— BEGIN —
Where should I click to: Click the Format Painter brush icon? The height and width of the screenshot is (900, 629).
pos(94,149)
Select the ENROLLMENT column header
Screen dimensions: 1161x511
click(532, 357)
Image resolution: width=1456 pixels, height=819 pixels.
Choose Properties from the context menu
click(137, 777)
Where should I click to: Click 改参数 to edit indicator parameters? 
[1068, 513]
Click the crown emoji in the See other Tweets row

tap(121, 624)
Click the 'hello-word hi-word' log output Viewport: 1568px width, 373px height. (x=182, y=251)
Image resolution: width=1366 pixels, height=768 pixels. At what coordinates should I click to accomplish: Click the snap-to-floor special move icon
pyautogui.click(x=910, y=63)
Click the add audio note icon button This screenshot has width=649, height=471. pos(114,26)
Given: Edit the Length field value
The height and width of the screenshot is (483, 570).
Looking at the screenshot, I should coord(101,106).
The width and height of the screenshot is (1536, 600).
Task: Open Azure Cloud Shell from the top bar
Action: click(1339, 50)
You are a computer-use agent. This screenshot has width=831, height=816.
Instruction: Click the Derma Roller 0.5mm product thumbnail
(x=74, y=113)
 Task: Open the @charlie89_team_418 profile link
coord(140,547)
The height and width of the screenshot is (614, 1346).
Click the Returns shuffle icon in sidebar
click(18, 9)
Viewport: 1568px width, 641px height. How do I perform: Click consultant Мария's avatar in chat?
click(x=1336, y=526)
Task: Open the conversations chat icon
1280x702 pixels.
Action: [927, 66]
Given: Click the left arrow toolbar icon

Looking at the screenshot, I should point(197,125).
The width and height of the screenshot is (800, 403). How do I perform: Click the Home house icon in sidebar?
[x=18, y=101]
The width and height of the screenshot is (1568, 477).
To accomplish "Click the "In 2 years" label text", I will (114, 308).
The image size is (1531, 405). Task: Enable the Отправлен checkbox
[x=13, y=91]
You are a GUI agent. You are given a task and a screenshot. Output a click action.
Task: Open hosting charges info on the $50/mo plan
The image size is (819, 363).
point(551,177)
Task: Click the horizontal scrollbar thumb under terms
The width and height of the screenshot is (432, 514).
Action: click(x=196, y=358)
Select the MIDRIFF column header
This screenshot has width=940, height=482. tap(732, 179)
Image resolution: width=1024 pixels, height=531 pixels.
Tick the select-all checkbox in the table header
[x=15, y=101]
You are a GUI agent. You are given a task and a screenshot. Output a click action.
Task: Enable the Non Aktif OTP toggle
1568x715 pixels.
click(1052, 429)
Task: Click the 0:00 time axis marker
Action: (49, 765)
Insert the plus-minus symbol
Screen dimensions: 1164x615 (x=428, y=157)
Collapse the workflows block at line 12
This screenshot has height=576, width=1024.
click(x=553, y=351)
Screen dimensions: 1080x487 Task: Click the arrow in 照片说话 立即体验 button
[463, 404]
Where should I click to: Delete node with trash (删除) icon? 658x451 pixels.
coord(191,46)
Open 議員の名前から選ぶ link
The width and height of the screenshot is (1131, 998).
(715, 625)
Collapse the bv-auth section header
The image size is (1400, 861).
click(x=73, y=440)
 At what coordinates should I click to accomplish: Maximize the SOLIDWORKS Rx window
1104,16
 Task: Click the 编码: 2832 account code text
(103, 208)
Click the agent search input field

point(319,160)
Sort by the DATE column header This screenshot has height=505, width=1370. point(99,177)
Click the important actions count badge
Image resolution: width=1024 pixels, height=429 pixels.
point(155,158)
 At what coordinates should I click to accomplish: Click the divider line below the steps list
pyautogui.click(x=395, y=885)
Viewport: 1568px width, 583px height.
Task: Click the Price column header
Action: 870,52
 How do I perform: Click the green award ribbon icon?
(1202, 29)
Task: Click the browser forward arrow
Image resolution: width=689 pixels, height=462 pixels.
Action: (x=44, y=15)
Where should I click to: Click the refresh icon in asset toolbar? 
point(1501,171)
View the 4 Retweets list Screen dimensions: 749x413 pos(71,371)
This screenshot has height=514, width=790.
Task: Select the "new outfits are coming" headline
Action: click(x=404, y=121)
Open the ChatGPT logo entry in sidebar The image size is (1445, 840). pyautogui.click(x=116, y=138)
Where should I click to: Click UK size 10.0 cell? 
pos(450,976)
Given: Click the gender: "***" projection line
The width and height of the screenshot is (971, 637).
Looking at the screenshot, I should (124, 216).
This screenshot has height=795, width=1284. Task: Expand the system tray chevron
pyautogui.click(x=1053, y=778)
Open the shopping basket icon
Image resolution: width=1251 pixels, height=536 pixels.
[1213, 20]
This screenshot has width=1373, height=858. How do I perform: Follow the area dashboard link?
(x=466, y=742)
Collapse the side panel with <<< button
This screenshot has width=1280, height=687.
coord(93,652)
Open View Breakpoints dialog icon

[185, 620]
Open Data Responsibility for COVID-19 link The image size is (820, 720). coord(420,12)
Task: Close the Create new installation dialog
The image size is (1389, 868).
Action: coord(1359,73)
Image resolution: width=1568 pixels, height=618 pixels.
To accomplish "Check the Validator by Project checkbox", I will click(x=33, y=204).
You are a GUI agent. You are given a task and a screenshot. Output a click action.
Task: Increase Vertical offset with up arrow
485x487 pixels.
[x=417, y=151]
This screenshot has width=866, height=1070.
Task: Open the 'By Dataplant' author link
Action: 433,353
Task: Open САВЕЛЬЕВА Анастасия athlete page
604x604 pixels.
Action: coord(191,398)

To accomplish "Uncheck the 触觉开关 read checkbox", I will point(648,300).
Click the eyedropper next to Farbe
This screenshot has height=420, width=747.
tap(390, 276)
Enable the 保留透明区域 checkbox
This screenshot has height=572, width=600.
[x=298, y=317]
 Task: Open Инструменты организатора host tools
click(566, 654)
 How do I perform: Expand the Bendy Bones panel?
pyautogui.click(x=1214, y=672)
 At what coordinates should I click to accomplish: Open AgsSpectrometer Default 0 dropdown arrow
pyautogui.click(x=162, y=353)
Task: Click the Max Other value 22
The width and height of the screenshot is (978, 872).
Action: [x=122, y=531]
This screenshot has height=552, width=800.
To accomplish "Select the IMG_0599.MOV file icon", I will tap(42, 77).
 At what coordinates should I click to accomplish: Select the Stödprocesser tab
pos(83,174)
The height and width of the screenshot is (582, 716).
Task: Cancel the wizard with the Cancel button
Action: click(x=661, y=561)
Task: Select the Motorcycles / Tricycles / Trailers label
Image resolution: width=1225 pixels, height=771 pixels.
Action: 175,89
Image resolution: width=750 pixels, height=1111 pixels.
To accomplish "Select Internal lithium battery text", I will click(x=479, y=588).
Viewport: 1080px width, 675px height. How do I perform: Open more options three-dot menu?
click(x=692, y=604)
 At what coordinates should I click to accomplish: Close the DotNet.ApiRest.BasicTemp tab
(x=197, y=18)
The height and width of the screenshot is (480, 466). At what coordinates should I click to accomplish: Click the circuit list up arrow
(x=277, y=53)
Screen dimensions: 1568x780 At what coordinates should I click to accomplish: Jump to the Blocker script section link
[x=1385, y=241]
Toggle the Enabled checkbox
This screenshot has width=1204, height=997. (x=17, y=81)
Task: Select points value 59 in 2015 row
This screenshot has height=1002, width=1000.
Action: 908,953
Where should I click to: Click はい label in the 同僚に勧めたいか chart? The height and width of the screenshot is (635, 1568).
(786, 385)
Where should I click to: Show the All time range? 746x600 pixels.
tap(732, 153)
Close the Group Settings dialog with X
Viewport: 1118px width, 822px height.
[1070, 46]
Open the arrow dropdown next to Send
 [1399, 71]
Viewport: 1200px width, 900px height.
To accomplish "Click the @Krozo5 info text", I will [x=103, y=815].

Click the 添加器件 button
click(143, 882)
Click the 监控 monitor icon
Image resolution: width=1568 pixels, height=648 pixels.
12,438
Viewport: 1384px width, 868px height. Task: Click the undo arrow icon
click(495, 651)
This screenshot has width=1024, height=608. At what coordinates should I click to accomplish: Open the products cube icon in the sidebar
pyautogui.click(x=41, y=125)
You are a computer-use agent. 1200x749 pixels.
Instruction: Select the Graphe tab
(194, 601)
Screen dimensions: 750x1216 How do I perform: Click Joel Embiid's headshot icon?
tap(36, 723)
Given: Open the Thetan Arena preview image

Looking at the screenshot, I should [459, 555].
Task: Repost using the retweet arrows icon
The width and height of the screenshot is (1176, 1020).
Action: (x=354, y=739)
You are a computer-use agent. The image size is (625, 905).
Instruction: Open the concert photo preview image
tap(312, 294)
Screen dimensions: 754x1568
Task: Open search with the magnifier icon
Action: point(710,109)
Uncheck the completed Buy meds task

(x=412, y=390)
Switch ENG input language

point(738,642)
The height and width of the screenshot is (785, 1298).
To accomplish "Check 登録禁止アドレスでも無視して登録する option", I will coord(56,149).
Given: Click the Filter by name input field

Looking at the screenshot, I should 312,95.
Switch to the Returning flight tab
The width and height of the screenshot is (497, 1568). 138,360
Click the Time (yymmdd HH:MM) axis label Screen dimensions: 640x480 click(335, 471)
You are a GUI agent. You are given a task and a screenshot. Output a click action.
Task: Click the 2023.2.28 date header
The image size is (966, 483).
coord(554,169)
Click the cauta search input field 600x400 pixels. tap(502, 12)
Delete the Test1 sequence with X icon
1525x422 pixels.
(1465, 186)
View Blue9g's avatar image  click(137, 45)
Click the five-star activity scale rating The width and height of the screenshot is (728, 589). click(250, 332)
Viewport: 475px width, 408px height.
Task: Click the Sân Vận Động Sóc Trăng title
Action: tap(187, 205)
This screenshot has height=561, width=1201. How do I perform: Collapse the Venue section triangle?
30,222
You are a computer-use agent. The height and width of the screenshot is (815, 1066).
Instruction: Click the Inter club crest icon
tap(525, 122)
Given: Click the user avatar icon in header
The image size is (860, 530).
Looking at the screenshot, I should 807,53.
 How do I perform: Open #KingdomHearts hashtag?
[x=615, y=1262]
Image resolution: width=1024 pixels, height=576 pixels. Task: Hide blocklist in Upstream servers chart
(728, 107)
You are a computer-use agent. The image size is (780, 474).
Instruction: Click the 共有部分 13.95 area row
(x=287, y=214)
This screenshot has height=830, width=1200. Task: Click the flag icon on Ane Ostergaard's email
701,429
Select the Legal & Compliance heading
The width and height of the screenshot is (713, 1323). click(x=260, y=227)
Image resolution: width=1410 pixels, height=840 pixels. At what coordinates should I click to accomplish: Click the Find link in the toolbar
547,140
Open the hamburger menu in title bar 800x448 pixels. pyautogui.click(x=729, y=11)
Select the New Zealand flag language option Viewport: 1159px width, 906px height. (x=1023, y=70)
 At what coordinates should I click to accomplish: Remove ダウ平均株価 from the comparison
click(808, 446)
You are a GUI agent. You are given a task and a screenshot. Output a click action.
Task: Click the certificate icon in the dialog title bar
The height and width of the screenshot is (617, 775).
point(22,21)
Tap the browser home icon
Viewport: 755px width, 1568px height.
— END —
* _PROBLEM_: Starting at the line that contains "Given: Click the Filter by name input field" and stopping after the line that contains "[x=615, y=1262]", rewrite that stretch of the data with "avatar" renamed to "profile picture" and every other part left unchanged.

* _COMPLETE OUTPUT_:
Given: Click the Filter by name input field

Looking at the screenshot, I should 312,95.
Switch to the Returning flight tab
The width and height of the screenshot is (497, 1568). 138,360
Click the Time (yymmdd HH:MM) axis label Screen dimensions: 640x480 click(335, 471)
You are a GUI agent. You are given a task and a screenshot. Output a click action.
Task: Click the 2023.2.28 date header
The image size is (966, 483).
coord(554,169)
Click the cauta search input field 600x400 pixels. tap(502, 12)
Delete the Test1 sequence with X icon
1525x422 pixels.
(1465, 186)
View Blue9g's profile picture image  click(137, 45)
Click the five-star activity scale rating The width and height of the screenshot is (728, 589). click(250, 332)
Viewport: 475px width, 408px height.
Task: Click the Sân Vận Động Sóc Trăng title
Action: tap(187, 205)
This screenshot has height=561, width=1201. How do I perform: Collapse the Venue section triangle?
30,222
You are a computer-use agent. The height and width of the screenshot is (815, 1066).
Instruction: Click the Inter club crest icon
tap(525, 122)
Given: Click the user profile picture icon in header
The image size is (860, 530).
Looking at the screenshot, I should 807,53.
 How do I perform: Open #KingdomHearts hashtag?
[x=615, y=1262]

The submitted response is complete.